[WORK INSTRUCTION] Repeat the lines below exactly as written, please, from the line with "Image resolution: width=655, height=2576." to the line with "Maison da Silva (126, 243)", both lines included, and no others.

[Saved entries]

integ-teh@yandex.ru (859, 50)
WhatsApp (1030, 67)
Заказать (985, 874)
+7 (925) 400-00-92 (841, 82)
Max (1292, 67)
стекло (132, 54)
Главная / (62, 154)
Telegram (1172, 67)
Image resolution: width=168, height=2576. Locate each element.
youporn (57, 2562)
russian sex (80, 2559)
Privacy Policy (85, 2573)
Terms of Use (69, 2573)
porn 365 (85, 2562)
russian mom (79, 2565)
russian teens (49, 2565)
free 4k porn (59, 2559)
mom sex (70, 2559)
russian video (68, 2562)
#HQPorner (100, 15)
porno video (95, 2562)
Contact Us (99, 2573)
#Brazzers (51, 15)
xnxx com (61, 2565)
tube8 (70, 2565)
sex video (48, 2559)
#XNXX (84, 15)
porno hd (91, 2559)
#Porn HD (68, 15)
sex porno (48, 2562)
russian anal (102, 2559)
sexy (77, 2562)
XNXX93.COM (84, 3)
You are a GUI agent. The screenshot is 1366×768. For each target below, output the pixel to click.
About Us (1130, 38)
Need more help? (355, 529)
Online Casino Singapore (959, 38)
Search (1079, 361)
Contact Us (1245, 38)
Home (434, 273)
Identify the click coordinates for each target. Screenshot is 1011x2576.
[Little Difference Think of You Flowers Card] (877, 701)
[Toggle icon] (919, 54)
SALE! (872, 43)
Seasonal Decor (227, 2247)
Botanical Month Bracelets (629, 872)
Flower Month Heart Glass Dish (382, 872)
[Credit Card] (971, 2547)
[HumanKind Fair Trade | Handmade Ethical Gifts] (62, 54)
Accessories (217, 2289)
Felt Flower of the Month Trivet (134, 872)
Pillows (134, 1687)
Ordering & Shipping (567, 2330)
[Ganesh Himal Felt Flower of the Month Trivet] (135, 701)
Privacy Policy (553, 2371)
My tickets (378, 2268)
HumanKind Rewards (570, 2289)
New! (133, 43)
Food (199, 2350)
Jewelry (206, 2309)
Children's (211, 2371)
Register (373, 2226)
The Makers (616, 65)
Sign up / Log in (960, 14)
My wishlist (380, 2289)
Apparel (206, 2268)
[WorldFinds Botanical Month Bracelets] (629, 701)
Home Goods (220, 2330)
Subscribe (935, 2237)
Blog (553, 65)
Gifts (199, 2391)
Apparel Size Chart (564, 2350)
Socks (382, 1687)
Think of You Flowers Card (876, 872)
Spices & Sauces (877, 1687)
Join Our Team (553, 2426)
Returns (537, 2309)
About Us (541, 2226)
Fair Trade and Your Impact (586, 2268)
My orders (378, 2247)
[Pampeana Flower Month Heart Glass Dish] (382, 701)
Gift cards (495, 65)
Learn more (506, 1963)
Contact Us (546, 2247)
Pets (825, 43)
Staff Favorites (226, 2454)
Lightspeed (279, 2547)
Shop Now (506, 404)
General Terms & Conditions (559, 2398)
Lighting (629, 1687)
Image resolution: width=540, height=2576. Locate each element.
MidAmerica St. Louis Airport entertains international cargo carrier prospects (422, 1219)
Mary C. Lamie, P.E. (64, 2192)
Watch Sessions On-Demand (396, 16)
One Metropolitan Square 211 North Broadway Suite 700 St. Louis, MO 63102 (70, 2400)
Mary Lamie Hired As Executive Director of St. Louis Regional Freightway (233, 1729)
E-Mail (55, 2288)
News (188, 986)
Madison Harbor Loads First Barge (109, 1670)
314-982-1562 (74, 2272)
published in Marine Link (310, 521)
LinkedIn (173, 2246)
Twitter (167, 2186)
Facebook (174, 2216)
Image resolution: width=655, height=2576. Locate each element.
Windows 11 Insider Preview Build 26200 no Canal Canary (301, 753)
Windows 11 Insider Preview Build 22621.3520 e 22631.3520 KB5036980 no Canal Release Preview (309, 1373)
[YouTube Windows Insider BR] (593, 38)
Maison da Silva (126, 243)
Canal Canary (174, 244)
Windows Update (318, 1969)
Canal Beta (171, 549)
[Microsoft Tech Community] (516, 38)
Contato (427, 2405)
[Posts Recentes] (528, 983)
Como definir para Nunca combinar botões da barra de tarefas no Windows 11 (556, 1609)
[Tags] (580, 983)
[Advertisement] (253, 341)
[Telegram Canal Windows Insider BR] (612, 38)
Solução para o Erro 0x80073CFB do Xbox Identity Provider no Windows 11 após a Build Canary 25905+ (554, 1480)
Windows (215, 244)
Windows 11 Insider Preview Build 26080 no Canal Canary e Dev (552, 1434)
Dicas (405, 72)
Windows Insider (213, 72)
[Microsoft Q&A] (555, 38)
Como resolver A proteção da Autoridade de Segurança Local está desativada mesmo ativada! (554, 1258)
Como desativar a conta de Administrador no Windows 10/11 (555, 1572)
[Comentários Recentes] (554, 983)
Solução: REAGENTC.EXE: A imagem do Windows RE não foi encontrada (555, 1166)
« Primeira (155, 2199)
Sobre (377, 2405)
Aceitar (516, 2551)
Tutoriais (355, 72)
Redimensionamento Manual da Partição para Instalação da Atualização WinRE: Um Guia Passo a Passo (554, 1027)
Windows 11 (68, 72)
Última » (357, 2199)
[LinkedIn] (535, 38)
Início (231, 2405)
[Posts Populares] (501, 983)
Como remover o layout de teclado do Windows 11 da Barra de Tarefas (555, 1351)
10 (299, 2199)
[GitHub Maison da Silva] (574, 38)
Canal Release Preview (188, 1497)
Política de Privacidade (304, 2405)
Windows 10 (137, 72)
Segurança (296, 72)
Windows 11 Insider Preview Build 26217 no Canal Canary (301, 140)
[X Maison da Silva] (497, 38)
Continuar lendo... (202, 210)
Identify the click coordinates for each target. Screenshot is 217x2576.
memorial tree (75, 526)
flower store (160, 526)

[EXERCISE OUTPUT]
Image resolution: width=655, height=2576. Locate each element.
Windows 11 Insider Preview Build 26200 no Canal Canary (301, 753)
Windows 11 Insider Preview Build 22621.3520 e 22631.3520 KB5036980 no Canal Release Preview (309, 1373)
[YouTube Windows Insider BR] (593, 38)
Maison da Silva (126, 243)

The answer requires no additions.